__Exercise brief__
Leaving out the images, please output every entry exactly as it appears.

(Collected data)

= Beginning of Section =

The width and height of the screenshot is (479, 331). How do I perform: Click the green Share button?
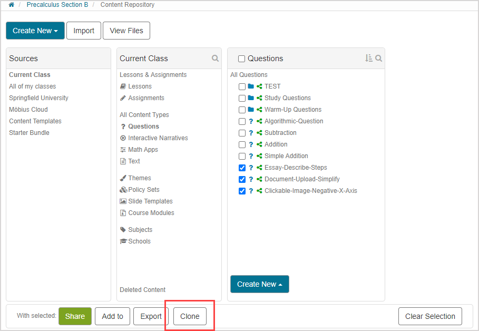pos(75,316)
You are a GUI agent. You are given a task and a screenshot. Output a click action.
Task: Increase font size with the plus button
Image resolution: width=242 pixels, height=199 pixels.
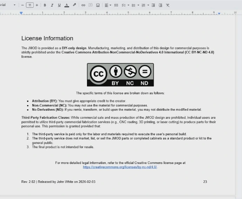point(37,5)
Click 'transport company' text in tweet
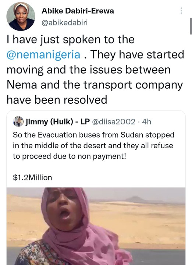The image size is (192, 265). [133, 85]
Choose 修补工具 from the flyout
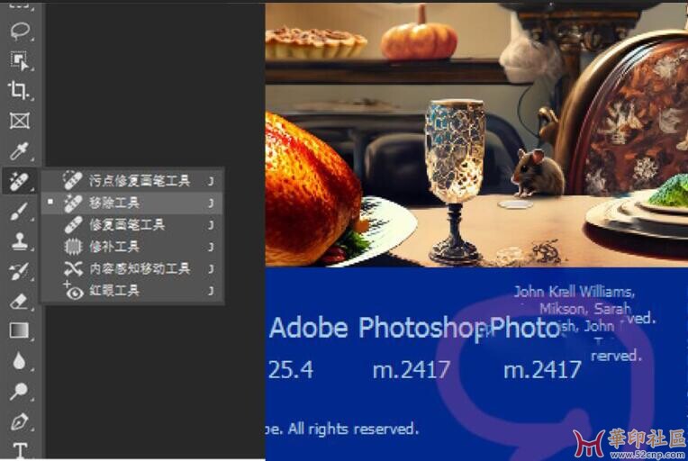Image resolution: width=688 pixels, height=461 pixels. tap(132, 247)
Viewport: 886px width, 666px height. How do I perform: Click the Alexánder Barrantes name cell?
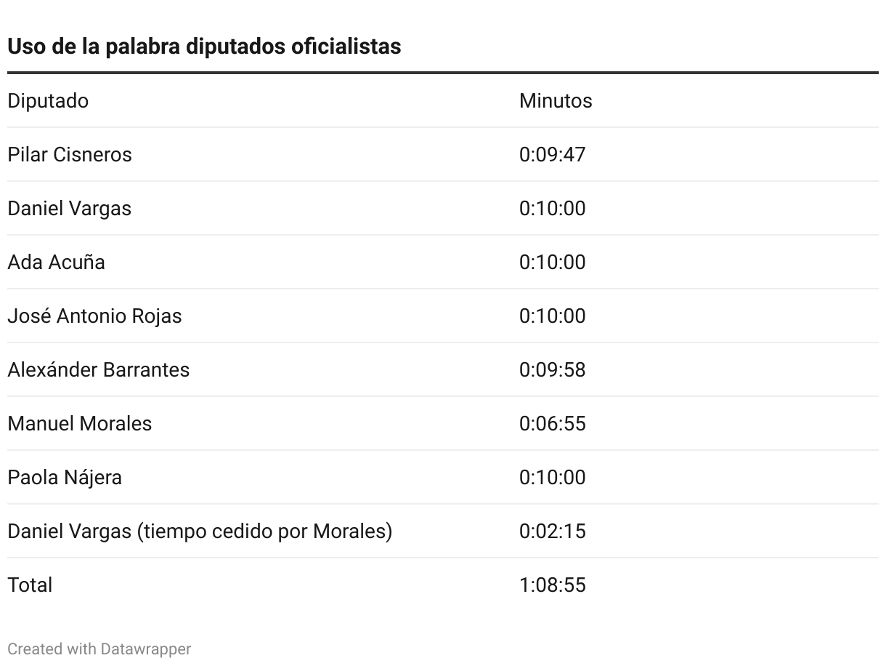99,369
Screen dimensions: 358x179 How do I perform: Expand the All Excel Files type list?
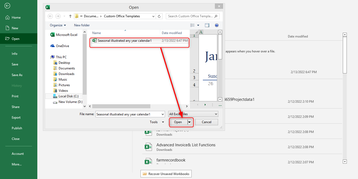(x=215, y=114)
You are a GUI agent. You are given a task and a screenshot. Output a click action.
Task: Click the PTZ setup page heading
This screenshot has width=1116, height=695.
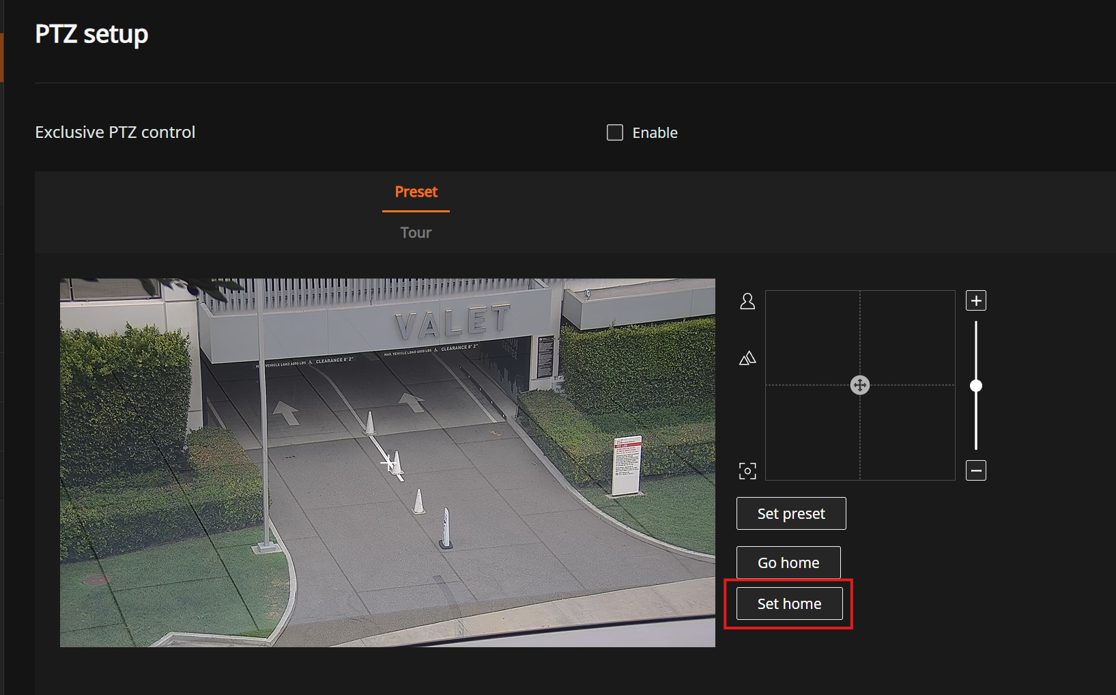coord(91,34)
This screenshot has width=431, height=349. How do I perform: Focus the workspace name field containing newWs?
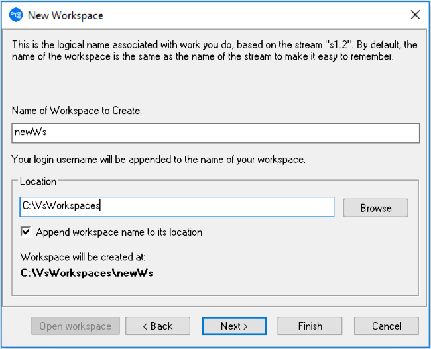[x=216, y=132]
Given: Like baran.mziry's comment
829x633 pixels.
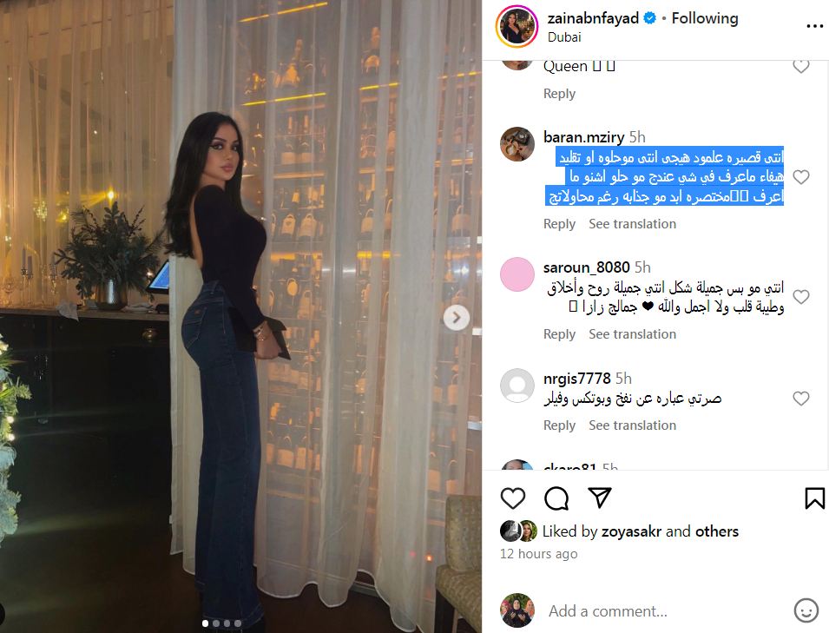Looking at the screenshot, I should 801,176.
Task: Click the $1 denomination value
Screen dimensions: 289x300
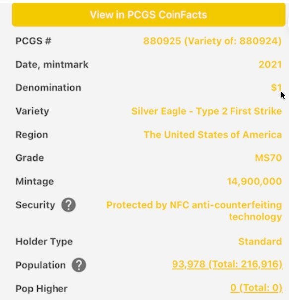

= End of Section =

__Task solution__
The width and height of the screenshot is (479, 331). How do I perform: Click the green Share button?
pos(75,316)
You are a GUI agent. You are given a task and a screenshot. Output a click action.
Task: Increase font size with the plus button
Image resolution: width=242 pixels, height=199 pixels.
point(37,5)
Click 'transport company' text in tweet
The image size is (192, 265). [133, 85]
Choose 修补工具 from the flyout
Image resolution: width=688 pixels, height=461 pixels. tap(132, 247)
Viewport: 886px width, 666px height. How do I perform: Click the Alexánder Barrantes name cell?
99,369
Screen dimensions: 358x179 How do I perform: Expand the All Excel Files type list?
(x=215, y=114)
You are a GUI agent. You are given a task and a screenshot. Output a click action.
Task: Click the PTZ setup page heading
This screenshot has width=1116, height=695.
coord(91,34)
This screenshot has width=431, height=349. How do I perform: Focus the workspace name field containing newWs?
[x=216, y=132]
Given: Like baran.mziry's comment
829x633 pixels.
Looking at the screenshot, I should 801,176.
Task: Click the $1 denomination value
Screen dimensions: 289x300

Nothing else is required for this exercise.